> Exercise inputs:
"""

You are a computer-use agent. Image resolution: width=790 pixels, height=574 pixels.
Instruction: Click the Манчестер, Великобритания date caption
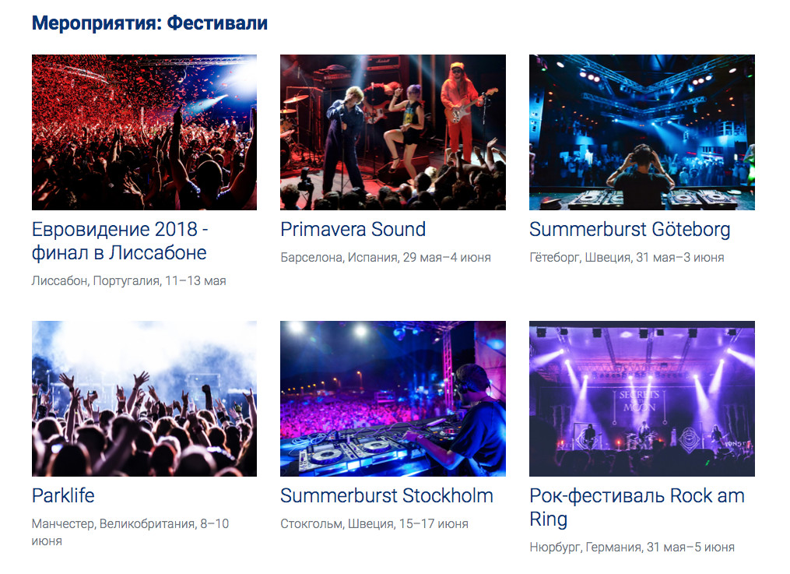click(130, 532)
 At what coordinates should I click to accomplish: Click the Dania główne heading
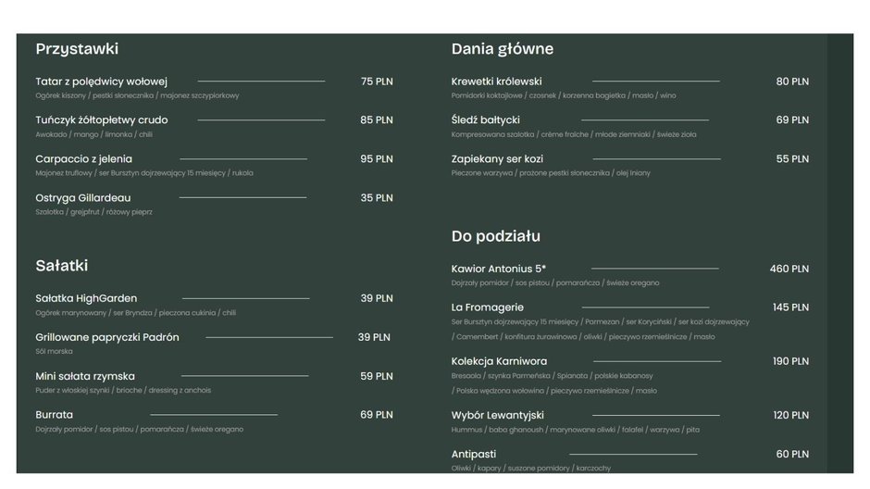(x=503, y=49)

"""

> What to produce: Leaving the pictures out, write out all the material above exactly.

> Expected output:
You are a computer-use agent. Image resolution: width=790 pixels, height=574 pixels.
Instruction: Click the Манчестер, Великобритания date caption
click(130, 532)
 At what coordinates should I click to accomplish: Click the Dania główne heading
(x=503, y=49)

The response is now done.